Edit: To your question in comments about delaying non-atomic operations: Things are complicated a bit because B6 is a read-modify-write, but for memory ordering purposes, you can think of it as consisting of a load (B6L) and a store (B6S), both of which are seq_cst
. For purposes of ordering with respect to non-seq_cst
operations, including all non-atomic operations, a seq_cst
store is simply a release store, and a seq_cst
load is merely an acquire load. So indeed, non-atomic operations that follow B6S do not have to "stall" and, unless otherwise restricted, may become visible before B6S does. (They cannot become visible before B6L however, because it is acquire.)
But by the same token, B8 is acquire. This does require later operations, including non-atomic operations such as B9, to stall until after B8 has become visible. (Here B9 is on one side of a conditional branch which depends on the value loaded by B8, but without the acquire barrier, it could still start doing loads speculatively.) So indeed, the net result is that B9 must become visible only after B6S, because B9 must wait for B8 which must wait for B6S.

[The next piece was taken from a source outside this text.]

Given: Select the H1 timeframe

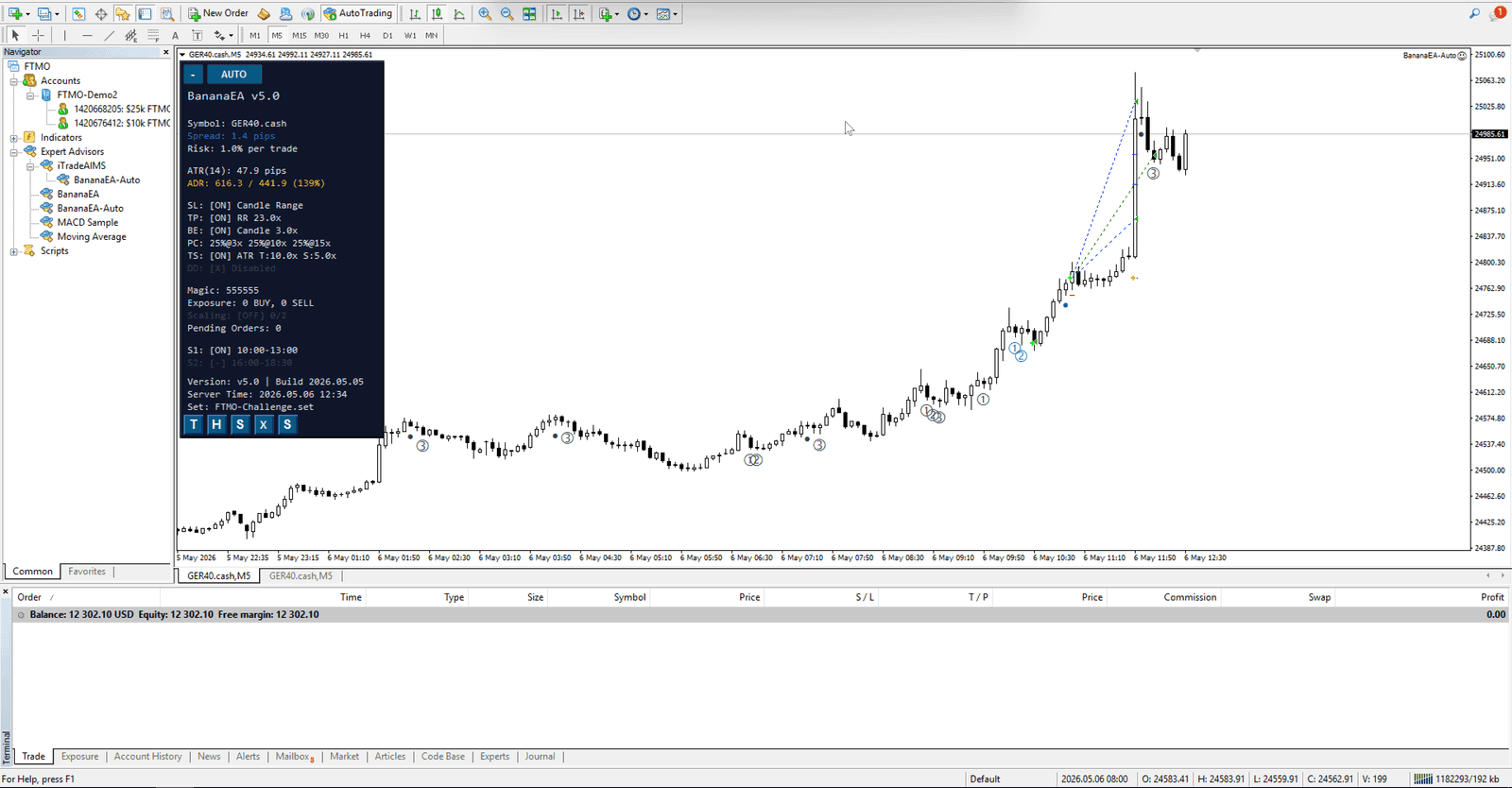Looking at the screenshot, I should (x=343, y=36).
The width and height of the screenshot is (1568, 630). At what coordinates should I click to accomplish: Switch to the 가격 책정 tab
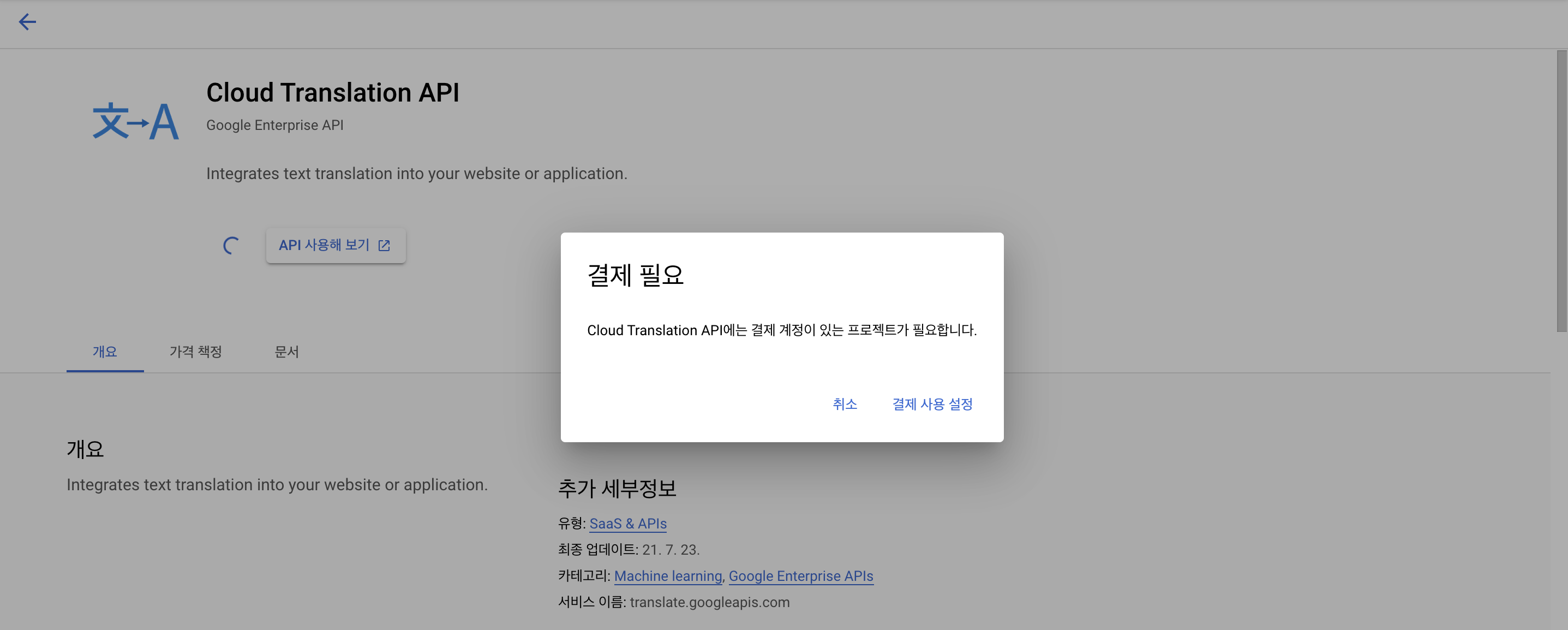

Formal proof of correctness
Remember that the C memory model has no concept of "in time" or "stale"; everything is defined in terms of abstract orderings. Here all the atomic operations are seq_cst
by default, so there is a total order on all of them, with coherency rules ensuring that they observe each other in all the usual ways.
We'll write A1, B1, etc, for operation #1 as executed by Threads A or B respectively. Also, let hpA, hpB
be the hazard pointers belonging to the corresponding threads. Let H0
be the value of head
going into the code here, which both threads initially load as their old_head
, and H1
, H2
the addresses of the following nodes.
We want to make sure that A5 happens before B9. If A5 is going to dereference pointer H0
, it must be that loads A1, A3 both returned H0
, which means that A2 stored H0
to hpA
. (Or if A1 didn't, then both the second-to-last and last iterations of A3 must have loaded H0
; either way the conclusion is that A2 stored H0
.)
Likewise, if B6 is going to delete H0
, it must be that B6 loaded H0
from head
and stored H1
. So if both these conditions hold, then A3 precedes B6 in the total order (or A3 < B6 for short); otherwise A3 would have loaded H1
instead. By transitivity, and the fact that the seq_cst total order is consistent with sequencing (program order), we have A2 < A3 < B6 < B8.
Now since it is a total order, either A7 < B8 or A7 > B8.
If A7 < B8, then B8 observes
nullptr
stored by A7. Since A7 was a release store (implied byseq_cst
), and B8 was an acquire load that observed the value stored by A7, we have that A7 happens before B8. By sequencing A5 happens before A7, and B8 happens before B9, so A5 happens before B9. Thus B9 will deleteH0
, but A5 has already finished dereferencing it and there is no data race or use-after-free.If A7 > B8, then we have A3 < B8 < A7. So B8 must observe the store A3 (which stored
H0
tohpA
), and it must not observe store A7 which storednullptr
. So in this case B8 loads the valueH0
, which equals thread B'sold_head
, and the deletion ofH0
is deferred by thread B. Thus the dereference at A5 was safe, becauseH0
is not being deleted at all.
Acquire-release ordering would not be good enough for this algorithm. Informally, acquire-release forbids LoadLoad, StoreStore, and LoadStore reordering, but still allows for StoreLoad reordering. As such, A2 could become visible after A3, which would be disastrous. Edit: And to your comment below, yes, B6S could also become visible after B8 and B9 (with B7 becoming visible later still).
Relaxed ordering would be even worse; for instance, A7 could become visible before A5 has completed.